Unless you’ve been under a rock for the last few months, you know that literally everything about our day to day life has changed. We are socially distancing ourselves from family and friends, wearing face masks when we need to venture outside, working remotely at home offices, and waiting on daily updates about what the new few months of our lives are going to look like. It’s boring, but it’s what we need to do.
Even though some places are slowly opening businesses back up, it won’t be business as usual. Not for a while anyway, and the off-campus housing market is no different. With some schools announcing they intend to have on-campus classes in the fall and others still holding off, it’s a tumultuous time for property managers.
To get a feel for what that’s like, we spoke with the property managers at Cedarview Management / Tenth & College at Indiana University to ask exactly what the coronavirus has meant for them. Cedarview Management is one of the largest property management companies in the Bloomington, IN area. They’ve built a strong reputation on consistently highly rated tenant experiences among IU-Bloomington students over 45 years and have a mix of apartment complexes and homes for rent near Indiana University.
The biggest takeaway from our conversation with Cedarview Management was that things are in flux and property management companies are doing their best to understand the challenges tenants are facing while balancing the needs of their business. It’s a tough time and a focus on providing safety and comfort while students face so much uncertainty is paramount.
What questions are tenants/potential tenants asking you? And how have you responded to those questions?
One of the more frequently asked questions we’ve received from tenants is if they can get a refund for amenities that had to be closed due in order to comply with the directives given by the State and local health departments. The answer to that is: Possibly.
We are discussing what we can offer our residents for the closed amenities. We aren’t sure what that will look like as it’s still under discussion, but it’s definitely something we’re exploring.
What are your potential tenants’ main concerns for next year?
Obviously, so many people are scared for their health and safety. This is why we’ve taken measures to protect the health of our tenants and staff including increased cleaning & sanitization protocols, strict safety measures for our office staff and for our maintenance staff (especially when we need to enter an apartment – for maintenance or otherwise).
Outside of their concern for their health, a majority of tenants are concerned about how they will be able to afford rent this year/next year. We’ve started offering payment plans to tenants that are struggling financially, waiving late fees, and trying to figure out how best we and they can meet their lease obligations. And while we don’t necessarily recommend it, we have heard from other landlords that some tenants have paid off their rent using credit cards.
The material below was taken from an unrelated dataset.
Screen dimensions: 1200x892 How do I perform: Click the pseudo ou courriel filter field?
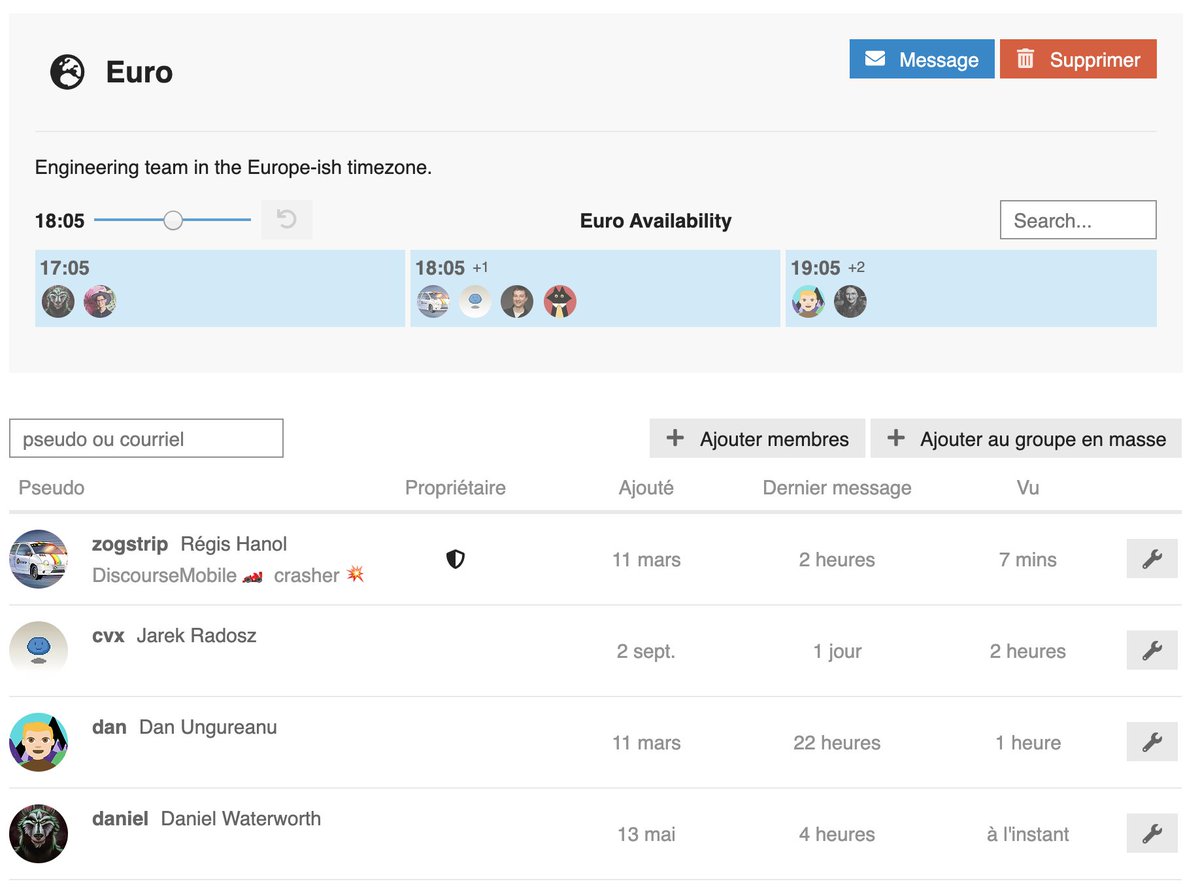146,439
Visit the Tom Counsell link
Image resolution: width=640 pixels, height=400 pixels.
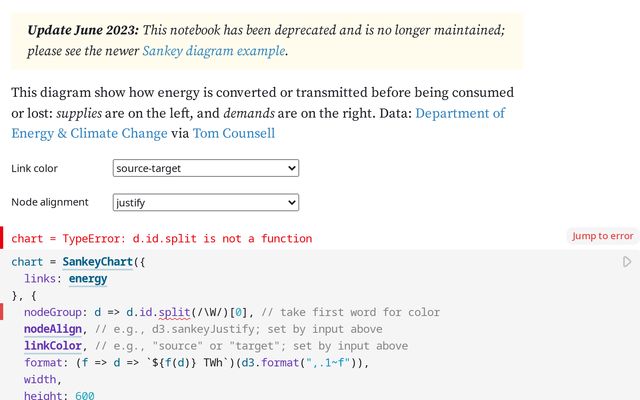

How has COVID19 changed your business?
What’s crazy, is that we feel much busier than usual – originally we thought we were going to be very slow, but because of the steps we’ve been taking to keep everyone safe that it’s led to a huge influx of emails from prospective tenants, current tenants, and the staff itself.
Since a majority of the staff are working remotely, we’ve been having team calls in the morning to make sure everyone is on the same page.
Since most students have moved back home, including those who are looking for housing for the upcoming 2020-2021 academic year, they are unable to do the traditional in-person tours and lease signings. So another big change for the business has been the addition of doing Facetime/WhatsApp tours and E-Leasing. So far, they’ve worked out great!
For the units that have residents still living there, we’ve made sure the tenants were comfortable with us conducting the Facetime/WhatsApp tours in their unit. Some of the current tenants, who were uncomfortable breaking their social distancing, offered to conduct the Facetime/WhatsApp Tours for us. This was pretty awesome as the prospective resident could ask our current tenant questions.
Another thing that’s changed for us is the move-in and move-out process. We used to meet all new tenants at the central leasing office for their move-in, but now we’ll meet them at the property. We’re trying to avoid anything in-person for the safety of the tenant and the staff member. Move-in inspections are conducted before the tenant moves in, emailed to them for review, and they are given a few days to add/make changes to their move-in inspection.
What’s been the top 3 things you’ve been focused on during the last few months?
Our primary focus during these times has always been the safety of residents, staff, and contractors. A strong second would be maintaining good customer service. While it takes us a little bit longer to get through maintenance requests (because of the strict safety protocols we have in place), we are working our absolute hardest to keep our residents safe and happy. Our third focus has been communication – with our staff internally, and with our tenants externally.
What kind of advice would you give to other landlords/property managers?
The best advice we could give to another landlord is to keep up their communication! During times like these, communication is key. You don’t have to spend a lot of time composing a great email, you just have to respond in a timely manner. We’d go as far as to say that no response is worse than a bad response.